An Iranian naval exercise involving dozens of small boats around the Strait of Hormuz last week was intended as a message to the United States for reimposing economic sanctions on Tehran, a top U.S. commander has said.
General Joseph Votel, head of U.S. Central Command, told Pentagon reporters on August 8 that Iran was showcasing its military capabilities, amid recent threats by the Islamic Revolutionary Guards Corps to close off the strait.
"It's pretty clear to us that they were trying to use that exercise to send a message to us that, as we approach the period for the sanctions here, they had some capabilities," said Votel.
He said the message back to Iran from U.S. Central Command is: "We are aware of what's going on and we remain ready to protect ourselves."
Votel condemned Iran for what he said were efforts to destabilize other countries in the region, including Syria, Iraq, and Yemen.
Iran routinely operates small boats in the Strait of Hormuz and the surrounding area, and has often threatened to shut down the strategically important waterway, where about a third of the world's oil exports pass through.

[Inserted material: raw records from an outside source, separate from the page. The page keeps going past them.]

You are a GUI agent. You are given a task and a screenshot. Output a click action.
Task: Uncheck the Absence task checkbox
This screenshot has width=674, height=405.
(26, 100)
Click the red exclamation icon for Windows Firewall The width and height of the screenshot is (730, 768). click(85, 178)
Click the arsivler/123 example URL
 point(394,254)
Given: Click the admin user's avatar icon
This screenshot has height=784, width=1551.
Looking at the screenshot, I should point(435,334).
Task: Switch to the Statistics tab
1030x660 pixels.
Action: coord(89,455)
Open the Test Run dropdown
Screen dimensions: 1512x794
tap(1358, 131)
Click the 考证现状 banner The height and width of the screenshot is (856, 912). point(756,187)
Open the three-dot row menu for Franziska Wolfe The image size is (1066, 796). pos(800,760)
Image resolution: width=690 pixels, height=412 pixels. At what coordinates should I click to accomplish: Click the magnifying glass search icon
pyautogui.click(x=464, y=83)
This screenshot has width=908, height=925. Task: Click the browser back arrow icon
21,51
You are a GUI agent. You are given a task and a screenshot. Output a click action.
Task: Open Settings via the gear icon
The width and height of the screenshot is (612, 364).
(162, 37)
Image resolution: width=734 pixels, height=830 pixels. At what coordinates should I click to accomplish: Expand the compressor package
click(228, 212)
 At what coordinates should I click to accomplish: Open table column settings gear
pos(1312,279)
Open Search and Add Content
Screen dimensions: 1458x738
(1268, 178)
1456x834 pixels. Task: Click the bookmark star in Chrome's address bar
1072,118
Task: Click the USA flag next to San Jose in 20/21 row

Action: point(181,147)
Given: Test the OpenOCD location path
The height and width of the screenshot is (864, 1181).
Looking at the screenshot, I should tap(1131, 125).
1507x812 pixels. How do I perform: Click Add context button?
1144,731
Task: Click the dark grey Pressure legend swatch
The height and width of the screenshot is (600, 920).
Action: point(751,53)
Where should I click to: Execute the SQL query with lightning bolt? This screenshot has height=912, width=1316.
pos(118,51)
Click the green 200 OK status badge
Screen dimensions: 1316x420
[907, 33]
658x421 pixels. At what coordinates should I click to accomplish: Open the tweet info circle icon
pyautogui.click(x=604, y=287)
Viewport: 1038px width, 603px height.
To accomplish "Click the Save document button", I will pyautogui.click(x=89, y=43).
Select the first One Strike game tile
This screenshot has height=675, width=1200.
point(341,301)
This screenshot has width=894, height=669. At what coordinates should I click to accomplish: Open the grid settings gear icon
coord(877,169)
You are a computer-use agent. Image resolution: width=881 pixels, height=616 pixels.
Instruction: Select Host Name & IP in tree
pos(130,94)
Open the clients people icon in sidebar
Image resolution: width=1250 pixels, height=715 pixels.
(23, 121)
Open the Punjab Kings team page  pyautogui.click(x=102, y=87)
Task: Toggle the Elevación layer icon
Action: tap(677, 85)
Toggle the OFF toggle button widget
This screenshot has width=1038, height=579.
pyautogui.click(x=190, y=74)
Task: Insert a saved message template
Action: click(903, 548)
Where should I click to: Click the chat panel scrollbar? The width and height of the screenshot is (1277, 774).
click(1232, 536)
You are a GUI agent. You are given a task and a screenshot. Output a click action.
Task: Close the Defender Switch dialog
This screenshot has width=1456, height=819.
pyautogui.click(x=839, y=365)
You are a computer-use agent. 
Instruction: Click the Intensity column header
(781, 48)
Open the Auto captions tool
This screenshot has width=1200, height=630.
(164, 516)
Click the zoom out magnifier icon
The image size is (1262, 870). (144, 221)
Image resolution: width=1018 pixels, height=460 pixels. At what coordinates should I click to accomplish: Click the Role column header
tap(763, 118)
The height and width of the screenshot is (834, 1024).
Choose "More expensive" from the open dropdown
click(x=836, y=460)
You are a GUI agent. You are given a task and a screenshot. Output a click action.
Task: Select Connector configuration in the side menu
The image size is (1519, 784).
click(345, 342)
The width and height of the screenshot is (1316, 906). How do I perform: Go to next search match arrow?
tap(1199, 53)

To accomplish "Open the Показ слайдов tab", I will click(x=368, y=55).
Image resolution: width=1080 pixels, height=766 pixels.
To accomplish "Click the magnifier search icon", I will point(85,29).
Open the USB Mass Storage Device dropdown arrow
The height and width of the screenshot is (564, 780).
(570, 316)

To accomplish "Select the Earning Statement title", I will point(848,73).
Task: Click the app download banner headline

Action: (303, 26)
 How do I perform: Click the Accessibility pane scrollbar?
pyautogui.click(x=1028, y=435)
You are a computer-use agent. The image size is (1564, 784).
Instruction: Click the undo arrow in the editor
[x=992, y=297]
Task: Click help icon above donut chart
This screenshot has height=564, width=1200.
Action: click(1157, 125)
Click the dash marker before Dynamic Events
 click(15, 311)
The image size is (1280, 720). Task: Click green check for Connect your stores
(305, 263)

In recent weeks, Iran's military renewed the threat, saying that, if sanctions threatened Iran's crude oil exports, the rest of the Middle East's exports would be threatened as well.
Votel said Iran has the ability to plant mines and explosive boats in the waterway, as well as use missiles and radar along the coast. But he said the United States and its allies routinely train for that possibility and are prepared to ensure that freedom of navigation and commerce continues in those waters.
Votel said much of Iran's "destabilizing" activity in the strait and in the region is being directed by General Qassem Soleimani, who heads the elite Quds Force of the Revolutionary Guard.
"Wherever you see Iranian activity, you see Qassem Soleimani," said Votel, calling the Quds Force the principle threat in the region.
U.S. sanctions that had been eased by the Obama administration under the landmark 2015 nuclear deal took effect again on August 7, following President Donald Trump's decision in May to withdraw from the accord.
Renewed sanctions targeting Iran's oil industry and banking sector are due to take effect on November 4.